Celeste è entusiasta di concludere la terza stagione di LAVAPIU con un lavoro site-specific dell’artista britannico Jonathan Monk. Attivo dai primi anni ‘90, Monk sviluppa la sua ricerca a partire dalla rinuncia del mito dell’originalità nella creazione artistica. La sua pratica si caratterizza per il recupero e la risignificazione di alcune delle opere seminali del Minimalismo e dell’arte Concettuale degli anni ‘60 e ‘70, con un approccio sempre “dolce, ironico e poetico” (K. Johnson, 2002). Distante da tentazioni iconoclaste, Monk trae dalle istanze concettuali – solitamente considerate espressione di un’arte autoreferenziale, intellettualistica e noiosa – gli strumenti epistemologici per posizionarsi tanto nel mondo dell’arte quanto in quello della vita. In particolare, nei lavori ispirati alla propria storia personale, l’artista restituisce una dimensione nostalgica e sentimentale, pur restando all’interno di precise strutture linguistiche. Da anni Jonathan Monk ci ripete che se è così difficile essere unici e originali, allora forse è più saggio rinunciare a questa idea, o stravolgerla completamente.

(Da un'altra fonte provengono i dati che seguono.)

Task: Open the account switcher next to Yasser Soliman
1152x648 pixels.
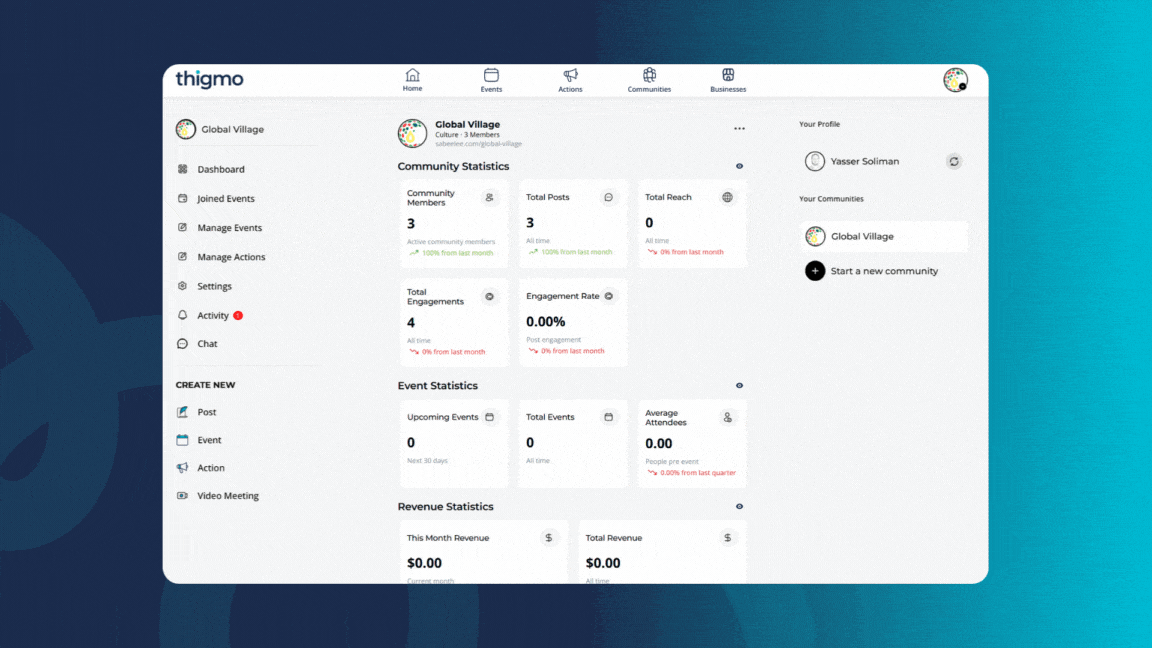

Nell’opera presentata a LAVAPIU, intitolata “Washing Louise, Jeff and Peter”, Monk torna a rievocare alcune vecchie conoscenze. I nomi presenti nel titolo dell’opera si riferiscono all3 artist3 Louise Lawler, Jeff Koons e Peter Halley, figure chiave dell’arte americana neoconcettuale del secondo dopoguerra. La vetrofania realizzata dall’artista per Celeste raffigura una fotografia – o piuttosto un render – di forma quadrata, ripetuta più volte su un fondo bianco e deformata da un vortice centrifugo che ne altera le forme. A prima vista le immagini potrebbero ricordare uno dei lavori di Lawer appartenenti alla serie “adjusted to fit” (ovvero adattata per adattarsi), in cui fotografie di installazioni di mostre di arte contemporanea vengono deformate e distorte per inserirsi in nuovi contesti. In questo caso, le opere raffigurate alla “Lawer-maniera” sono un coniglietto specchiante di Jeff Koons davanti a un dipinto di Peter Halley. Ad azionare la rotazione centrifuga di un pezzo ormai sacro di arte americana, secondo quanto suggerito dal titolo dell’opera, sarebbe il cestello della lavatrice. Eppure, ci piace pensare anche a un’altra possibilità, ovvero che ad agitare quelle colorate figurine bidimensionali sia la stessa aria che Monk aveva fatto fuoriuscire qualche anno fa dalle sue “deflated scultures”, gli iconici coniglietti di Koons che l’artista inglese faceva sgonfiare e collassare su loro stessi.
La mostra fa parte della terza stagione espositiva LAVAPIU, ospitata nell’omonima lavanderia a gettoni del quartiere Gammarana a Teramo, intitolata La Cura.